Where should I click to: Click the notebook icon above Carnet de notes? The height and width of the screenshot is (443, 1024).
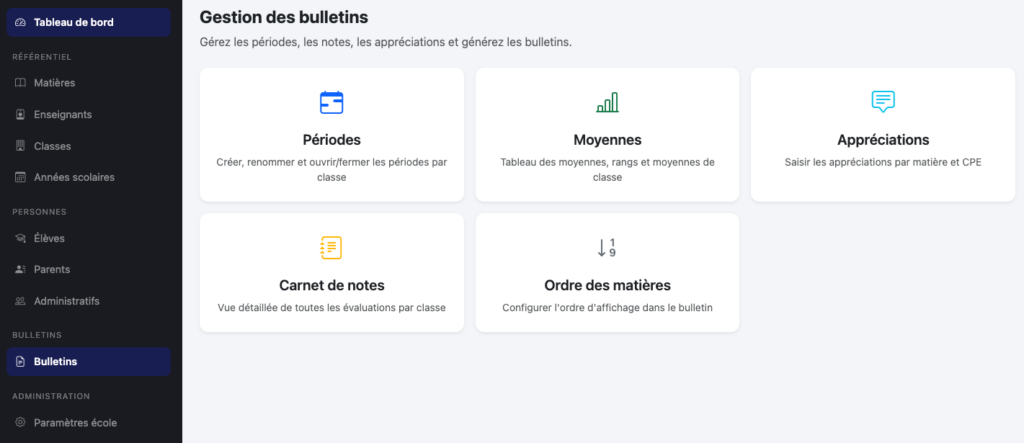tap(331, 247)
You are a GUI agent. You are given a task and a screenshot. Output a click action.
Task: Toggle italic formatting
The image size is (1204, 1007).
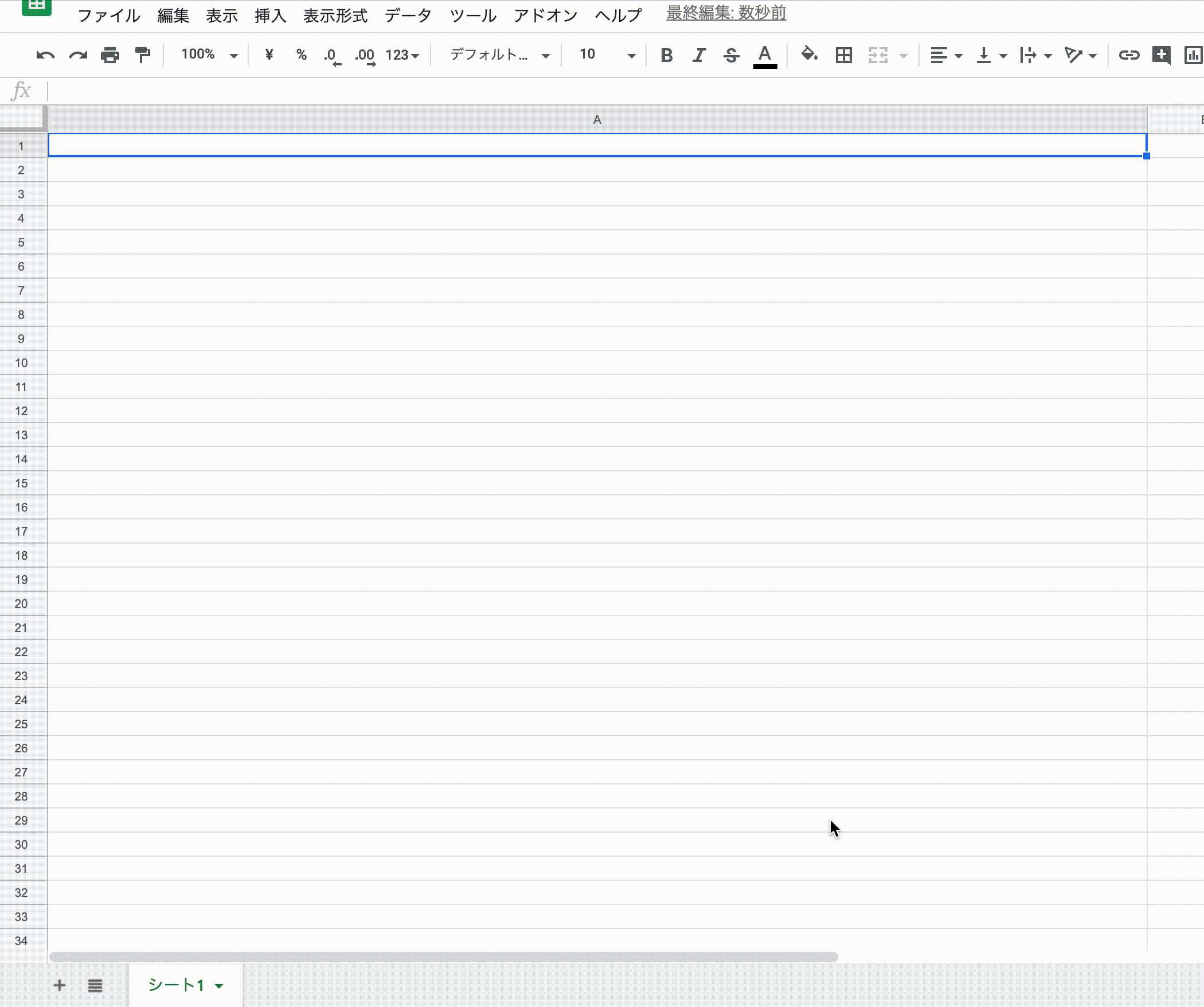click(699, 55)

...

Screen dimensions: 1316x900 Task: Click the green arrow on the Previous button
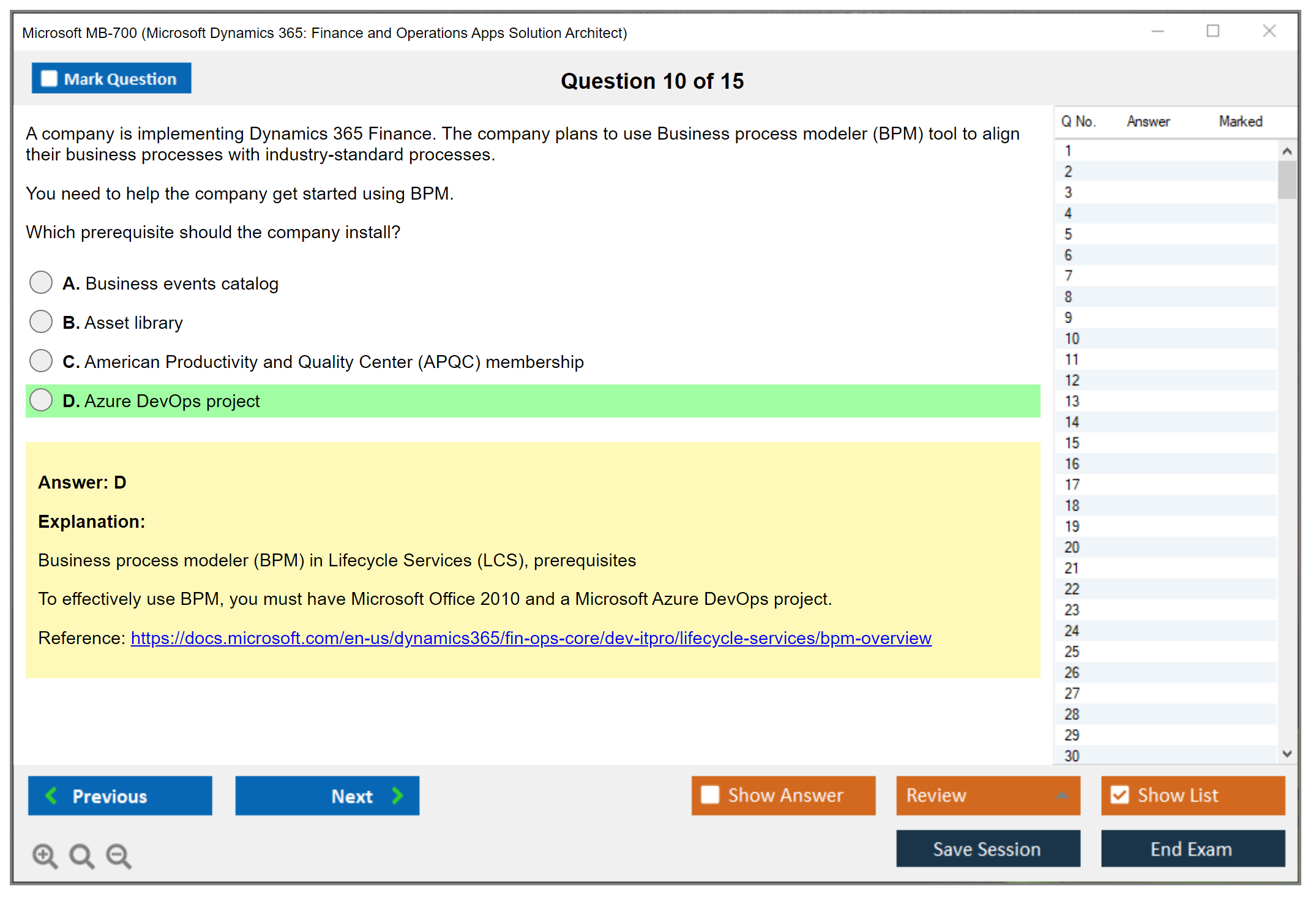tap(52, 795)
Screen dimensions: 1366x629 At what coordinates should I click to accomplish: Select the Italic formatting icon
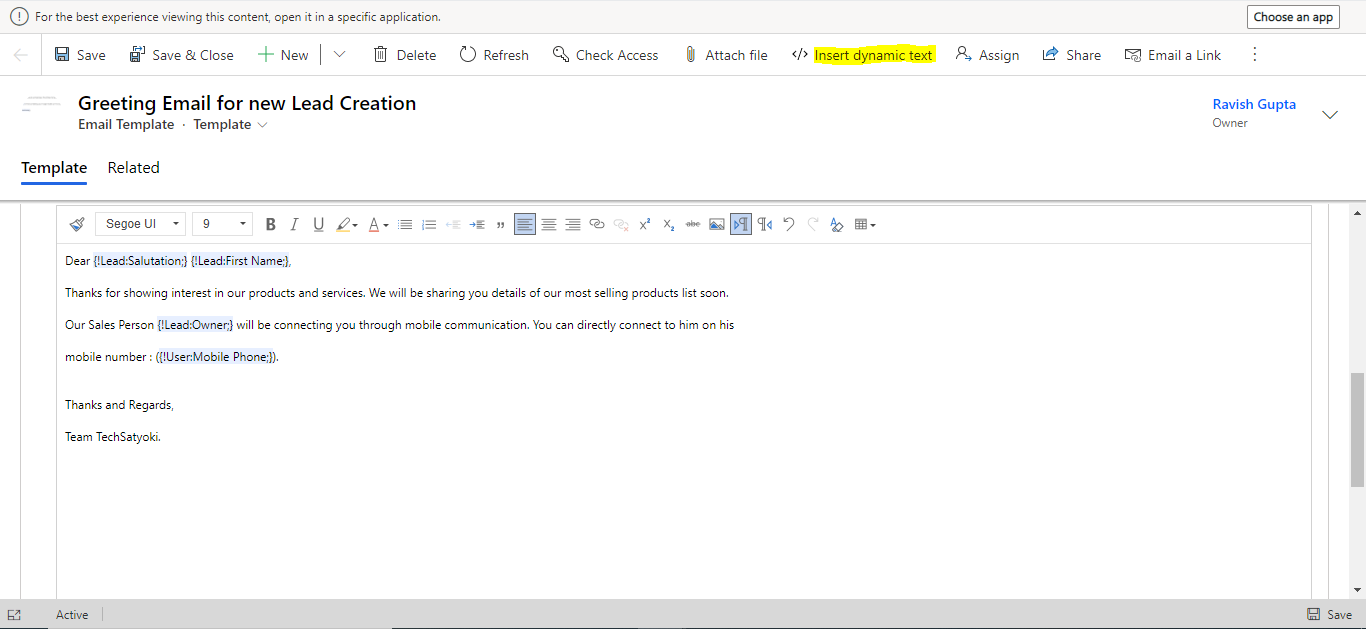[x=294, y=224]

---

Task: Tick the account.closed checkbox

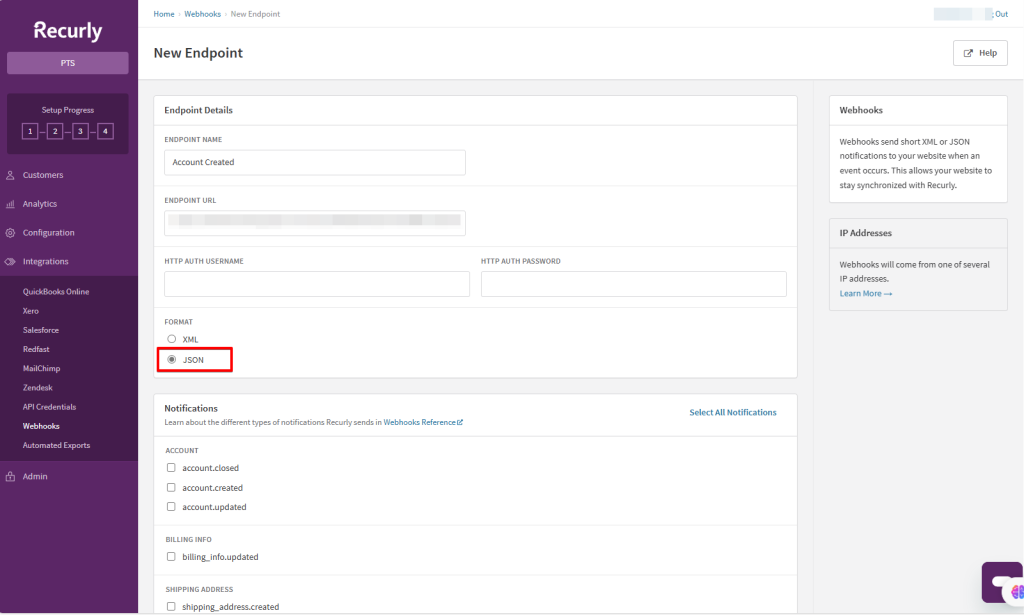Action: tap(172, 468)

● Task instructions
Could you retype the stretch of lines from the one containing "Where should I" through the one containing "click(699, 55)", leaving out the pictures?

● Exercise solution
Where should I click to: Click the notebook icon above Carnet de notes? The height and width of the screenshot is (443, 1024).
tap(331, 247)
You are a GUI agent. You are given a task and a screenshot. Output a click action.
Task: Toggle italic formatting
The image size is (1204, 1007).
click(699, 55)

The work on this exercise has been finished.